Labour MSP Siobhan McMahon highlighted figures from 2012-13 showing that 98% of construction apprentices were male, while 97% of childcare apprentices were female.

She said: "SDS have been tasked with addressing the gender imbalance which exists in sectors like construction and health and social care yet this seems to have had little impact.

"SDS's own figures indicate that, as of December 2014, only 4% of engineering apprentices in Scotland were women.

"To ask SDS to take the lead while tackling a societal issue such as occupational segregation and expect them to make great strides seems to me to be a rather optimistic course of action."

Attainment levels

Conservative MSP Mary Scanlon said the difference in the attainment levels of male and female apprentices in the programme also needed to be addressed.

She highlighted figures showing that there was an almost equal number of male and female apprentices at level two while at level five there were 10 times more men than women.

She said: "I do think that this needs to be looked at.
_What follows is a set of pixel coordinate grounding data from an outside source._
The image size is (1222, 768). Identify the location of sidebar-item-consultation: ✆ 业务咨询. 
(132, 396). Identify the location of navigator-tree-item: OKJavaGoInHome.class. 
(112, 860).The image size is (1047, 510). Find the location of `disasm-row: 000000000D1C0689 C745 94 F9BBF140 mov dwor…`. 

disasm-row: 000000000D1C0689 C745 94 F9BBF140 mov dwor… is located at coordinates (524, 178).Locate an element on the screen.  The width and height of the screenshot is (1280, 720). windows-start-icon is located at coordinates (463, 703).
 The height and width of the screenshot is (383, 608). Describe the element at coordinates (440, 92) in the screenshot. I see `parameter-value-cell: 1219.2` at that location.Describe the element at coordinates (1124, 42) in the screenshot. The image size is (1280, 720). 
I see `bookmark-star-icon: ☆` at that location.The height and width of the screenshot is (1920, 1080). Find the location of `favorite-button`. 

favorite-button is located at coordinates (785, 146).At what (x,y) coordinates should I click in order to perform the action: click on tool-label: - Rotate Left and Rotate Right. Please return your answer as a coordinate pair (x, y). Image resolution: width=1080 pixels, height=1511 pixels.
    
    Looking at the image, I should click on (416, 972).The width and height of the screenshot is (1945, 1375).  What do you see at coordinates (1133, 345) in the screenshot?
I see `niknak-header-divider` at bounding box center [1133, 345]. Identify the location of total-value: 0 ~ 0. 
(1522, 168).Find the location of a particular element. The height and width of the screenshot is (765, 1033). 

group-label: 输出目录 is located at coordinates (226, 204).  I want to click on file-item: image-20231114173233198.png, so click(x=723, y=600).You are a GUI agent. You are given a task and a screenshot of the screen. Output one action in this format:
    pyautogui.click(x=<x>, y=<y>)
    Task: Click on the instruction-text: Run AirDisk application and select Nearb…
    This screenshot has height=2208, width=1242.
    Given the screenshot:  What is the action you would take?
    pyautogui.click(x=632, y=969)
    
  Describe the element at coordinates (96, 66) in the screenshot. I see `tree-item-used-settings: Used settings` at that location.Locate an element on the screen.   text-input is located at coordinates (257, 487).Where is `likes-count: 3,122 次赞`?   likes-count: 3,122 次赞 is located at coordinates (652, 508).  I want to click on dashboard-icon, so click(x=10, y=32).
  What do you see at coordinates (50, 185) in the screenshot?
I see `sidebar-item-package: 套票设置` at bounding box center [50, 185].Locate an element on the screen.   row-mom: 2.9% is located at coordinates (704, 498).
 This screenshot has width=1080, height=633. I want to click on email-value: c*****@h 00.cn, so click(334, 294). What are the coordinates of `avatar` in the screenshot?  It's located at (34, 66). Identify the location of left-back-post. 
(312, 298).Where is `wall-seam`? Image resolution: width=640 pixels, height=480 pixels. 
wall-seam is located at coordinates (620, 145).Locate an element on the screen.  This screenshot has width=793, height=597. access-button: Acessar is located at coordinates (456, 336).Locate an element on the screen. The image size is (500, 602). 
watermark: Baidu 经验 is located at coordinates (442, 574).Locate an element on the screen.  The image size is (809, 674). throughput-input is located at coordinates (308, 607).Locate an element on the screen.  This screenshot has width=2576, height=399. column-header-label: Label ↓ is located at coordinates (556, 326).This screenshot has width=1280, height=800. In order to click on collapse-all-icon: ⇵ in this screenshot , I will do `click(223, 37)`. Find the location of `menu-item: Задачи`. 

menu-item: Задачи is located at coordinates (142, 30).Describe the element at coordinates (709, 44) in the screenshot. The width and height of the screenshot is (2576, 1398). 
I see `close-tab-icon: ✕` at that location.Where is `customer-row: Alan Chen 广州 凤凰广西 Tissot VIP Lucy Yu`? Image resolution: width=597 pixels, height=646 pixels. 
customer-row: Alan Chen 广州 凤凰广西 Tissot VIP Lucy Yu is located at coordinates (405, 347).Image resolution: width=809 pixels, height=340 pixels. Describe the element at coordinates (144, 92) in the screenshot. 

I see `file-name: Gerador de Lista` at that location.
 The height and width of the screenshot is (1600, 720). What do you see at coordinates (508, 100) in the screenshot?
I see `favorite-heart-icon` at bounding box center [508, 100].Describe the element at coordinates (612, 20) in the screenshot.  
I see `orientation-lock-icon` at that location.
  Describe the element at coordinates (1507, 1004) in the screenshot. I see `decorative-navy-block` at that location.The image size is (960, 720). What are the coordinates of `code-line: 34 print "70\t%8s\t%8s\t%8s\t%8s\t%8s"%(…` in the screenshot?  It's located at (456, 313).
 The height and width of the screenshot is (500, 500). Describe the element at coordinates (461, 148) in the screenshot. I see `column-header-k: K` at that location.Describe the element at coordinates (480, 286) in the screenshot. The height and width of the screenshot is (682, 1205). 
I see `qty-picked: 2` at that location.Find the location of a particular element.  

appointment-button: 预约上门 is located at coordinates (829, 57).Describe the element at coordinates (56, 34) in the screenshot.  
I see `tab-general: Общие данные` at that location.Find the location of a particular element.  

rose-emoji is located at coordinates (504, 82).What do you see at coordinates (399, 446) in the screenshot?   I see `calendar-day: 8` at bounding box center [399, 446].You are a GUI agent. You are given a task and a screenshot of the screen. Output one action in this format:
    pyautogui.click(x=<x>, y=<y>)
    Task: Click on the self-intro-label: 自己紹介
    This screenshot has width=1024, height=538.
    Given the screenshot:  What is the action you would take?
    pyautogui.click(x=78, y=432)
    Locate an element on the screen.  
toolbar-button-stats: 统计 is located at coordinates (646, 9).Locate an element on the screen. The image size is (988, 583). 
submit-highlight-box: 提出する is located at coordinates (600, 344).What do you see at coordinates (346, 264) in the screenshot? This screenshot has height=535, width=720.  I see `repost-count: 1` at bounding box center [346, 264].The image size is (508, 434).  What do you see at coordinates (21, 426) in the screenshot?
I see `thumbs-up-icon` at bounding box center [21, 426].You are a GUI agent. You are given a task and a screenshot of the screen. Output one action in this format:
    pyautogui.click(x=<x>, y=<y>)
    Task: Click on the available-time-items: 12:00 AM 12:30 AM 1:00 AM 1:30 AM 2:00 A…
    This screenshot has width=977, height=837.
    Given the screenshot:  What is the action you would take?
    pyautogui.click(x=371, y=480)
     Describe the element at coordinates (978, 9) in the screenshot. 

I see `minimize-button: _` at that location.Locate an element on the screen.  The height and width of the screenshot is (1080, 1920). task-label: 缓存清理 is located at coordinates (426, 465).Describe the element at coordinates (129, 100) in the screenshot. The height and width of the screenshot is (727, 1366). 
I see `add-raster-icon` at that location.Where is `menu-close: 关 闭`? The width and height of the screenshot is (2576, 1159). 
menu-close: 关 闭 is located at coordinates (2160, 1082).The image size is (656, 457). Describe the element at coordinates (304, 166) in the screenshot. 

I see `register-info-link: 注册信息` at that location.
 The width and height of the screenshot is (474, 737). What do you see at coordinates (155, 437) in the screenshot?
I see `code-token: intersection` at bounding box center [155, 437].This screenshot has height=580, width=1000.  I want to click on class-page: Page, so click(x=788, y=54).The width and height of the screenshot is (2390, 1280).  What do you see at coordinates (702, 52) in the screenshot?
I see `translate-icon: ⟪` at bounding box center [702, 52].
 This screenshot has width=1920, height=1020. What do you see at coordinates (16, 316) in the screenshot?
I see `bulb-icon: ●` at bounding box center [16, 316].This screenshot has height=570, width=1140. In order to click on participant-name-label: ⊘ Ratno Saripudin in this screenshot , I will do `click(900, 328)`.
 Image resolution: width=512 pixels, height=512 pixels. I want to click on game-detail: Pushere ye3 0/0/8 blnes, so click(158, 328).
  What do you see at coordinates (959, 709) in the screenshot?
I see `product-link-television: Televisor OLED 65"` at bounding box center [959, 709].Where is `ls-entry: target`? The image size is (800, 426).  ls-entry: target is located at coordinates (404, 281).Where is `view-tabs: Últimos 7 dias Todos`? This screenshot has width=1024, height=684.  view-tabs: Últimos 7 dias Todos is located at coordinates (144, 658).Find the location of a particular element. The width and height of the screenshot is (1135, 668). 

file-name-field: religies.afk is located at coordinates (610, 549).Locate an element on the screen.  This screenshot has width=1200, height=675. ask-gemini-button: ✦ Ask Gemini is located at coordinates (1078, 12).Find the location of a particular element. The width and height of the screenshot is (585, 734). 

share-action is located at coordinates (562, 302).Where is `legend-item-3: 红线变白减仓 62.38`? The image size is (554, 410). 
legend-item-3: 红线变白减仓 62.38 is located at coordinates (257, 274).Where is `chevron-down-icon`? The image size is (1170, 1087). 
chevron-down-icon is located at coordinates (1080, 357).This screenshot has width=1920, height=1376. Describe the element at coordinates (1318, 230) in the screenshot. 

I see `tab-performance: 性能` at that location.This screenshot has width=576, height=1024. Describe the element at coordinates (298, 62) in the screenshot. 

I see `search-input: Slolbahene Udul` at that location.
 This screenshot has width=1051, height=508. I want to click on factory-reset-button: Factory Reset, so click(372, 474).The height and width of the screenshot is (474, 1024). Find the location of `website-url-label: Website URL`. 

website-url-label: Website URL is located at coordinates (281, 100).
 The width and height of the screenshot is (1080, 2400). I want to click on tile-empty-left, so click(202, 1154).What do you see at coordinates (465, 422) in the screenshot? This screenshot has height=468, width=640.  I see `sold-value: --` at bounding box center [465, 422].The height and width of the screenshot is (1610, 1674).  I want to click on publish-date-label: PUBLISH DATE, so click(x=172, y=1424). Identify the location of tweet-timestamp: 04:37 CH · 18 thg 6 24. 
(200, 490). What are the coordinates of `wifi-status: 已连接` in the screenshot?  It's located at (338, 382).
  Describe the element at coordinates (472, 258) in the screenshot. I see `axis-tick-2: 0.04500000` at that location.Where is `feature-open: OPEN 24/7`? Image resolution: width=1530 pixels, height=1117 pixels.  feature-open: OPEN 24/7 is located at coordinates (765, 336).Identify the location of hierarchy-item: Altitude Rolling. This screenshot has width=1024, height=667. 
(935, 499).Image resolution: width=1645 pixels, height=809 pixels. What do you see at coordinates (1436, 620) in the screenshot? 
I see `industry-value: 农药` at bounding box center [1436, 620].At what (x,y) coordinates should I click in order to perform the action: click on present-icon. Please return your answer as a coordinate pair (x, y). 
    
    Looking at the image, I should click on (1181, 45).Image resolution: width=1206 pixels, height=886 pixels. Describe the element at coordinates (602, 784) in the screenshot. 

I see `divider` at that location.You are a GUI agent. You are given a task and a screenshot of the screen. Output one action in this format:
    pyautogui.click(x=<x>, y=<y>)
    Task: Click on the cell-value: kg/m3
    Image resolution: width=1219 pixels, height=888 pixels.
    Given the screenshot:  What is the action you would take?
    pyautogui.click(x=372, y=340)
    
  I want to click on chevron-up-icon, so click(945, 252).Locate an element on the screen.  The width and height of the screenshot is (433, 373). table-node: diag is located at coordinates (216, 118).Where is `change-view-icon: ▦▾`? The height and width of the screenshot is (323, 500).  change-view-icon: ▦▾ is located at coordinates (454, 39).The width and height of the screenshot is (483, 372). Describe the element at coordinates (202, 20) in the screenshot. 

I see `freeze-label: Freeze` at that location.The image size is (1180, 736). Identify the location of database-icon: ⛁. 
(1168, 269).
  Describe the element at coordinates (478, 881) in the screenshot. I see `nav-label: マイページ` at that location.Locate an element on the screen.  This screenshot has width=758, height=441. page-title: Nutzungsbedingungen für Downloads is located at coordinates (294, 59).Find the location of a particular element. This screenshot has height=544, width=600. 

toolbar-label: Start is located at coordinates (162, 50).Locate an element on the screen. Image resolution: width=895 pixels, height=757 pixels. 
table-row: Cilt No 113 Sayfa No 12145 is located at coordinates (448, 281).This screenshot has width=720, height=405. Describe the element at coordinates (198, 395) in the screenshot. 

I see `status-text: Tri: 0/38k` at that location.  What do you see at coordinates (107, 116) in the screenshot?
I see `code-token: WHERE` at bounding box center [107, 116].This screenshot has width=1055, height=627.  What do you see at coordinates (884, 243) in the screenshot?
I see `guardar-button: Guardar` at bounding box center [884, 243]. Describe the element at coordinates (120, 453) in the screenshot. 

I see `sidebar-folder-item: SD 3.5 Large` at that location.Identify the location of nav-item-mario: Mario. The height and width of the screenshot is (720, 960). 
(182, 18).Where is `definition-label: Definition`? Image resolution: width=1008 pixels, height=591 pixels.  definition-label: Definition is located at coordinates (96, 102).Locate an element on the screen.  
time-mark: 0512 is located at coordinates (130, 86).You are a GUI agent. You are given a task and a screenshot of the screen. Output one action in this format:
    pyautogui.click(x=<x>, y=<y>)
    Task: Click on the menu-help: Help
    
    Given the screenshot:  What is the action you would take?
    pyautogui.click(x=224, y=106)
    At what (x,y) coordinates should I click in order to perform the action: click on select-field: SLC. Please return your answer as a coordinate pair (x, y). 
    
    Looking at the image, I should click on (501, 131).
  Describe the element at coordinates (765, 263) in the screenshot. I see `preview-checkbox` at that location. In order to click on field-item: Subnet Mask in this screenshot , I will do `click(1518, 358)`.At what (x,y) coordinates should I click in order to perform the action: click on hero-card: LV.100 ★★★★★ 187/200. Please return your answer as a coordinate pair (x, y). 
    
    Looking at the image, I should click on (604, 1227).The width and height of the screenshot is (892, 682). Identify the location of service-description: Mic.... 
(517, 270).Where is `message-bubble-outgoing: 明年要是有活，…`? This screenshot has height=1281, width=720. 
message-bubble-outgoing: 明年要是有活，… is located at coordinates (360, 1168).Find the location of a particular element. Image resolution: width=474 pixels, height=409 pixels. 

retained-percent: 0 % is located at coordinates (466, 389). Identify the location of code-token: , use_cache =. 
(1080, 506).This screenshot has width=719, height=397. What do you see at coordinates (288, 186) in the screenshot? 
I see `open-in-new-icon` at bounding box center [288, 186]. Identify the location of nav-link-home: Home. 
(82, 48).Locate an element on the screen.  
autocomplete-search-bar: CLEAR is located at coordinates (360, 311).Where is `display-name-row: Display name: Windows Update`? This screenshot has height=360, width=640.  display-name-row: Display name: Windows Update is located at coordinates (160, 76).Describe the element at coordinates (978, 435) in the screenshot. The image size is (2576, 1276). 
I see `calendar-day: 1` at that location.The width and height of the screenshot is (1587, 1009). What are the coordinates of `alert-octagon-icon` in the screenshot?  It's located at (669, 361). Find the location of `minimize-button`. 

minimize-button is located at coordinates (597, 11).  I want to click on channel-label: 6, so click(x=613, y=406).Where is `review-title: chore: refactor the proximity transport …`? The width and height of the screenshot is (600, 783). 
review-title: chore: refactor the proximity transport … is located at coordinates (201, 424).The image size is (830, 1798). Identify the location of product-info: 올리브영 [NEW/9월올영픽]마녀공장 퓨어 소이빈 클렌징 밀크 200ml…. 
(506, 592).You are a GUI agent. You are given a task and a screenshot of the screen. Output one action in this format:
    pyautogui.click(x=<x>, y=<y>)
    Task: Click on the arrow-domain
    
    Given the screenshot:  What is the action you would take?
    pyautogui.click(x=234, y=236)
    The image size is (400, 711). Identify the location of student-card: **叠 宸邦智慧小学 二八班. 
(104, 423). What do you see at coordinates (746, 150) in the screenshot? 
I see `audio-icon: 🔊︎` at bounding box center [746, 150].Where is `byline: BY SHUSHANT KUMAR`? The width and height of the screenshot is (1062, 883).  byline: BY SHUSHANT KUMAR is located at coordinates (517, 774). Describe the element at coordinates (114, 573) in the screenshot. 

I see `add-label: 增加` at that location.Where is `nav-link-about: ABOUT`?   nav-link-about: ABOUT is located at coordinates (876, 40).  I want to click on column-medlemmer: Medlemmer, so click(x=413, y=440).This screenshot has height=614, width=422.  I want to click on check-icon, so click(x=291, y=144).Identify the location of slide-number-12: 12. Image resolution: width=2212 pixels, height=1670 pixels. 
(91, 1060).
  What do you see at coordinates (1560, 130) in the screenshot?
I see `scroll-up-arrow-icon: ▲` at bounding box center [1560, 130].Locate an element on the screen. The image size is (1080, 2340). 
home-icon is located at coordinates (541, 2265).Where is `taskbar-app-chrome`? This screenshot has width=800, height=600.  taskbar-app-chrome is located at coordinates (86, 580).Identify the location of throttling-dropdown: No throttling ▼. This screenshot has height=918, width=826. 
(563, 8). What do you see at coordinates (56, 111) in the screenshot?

It's not just the culture, it's not just the occupational segregation, but it's also the level of achievement."

Skills Secretary Roseanna Cunningham told MSPs that progress had been made on occupational segregation within the modern apprenticeship programme.

She said: "In 2013/14, 41% of modern apprenticeship starts were women compared to only 27% in 2008/09.

"This is good progress but there are still significant gender imbalances that need to be addressed."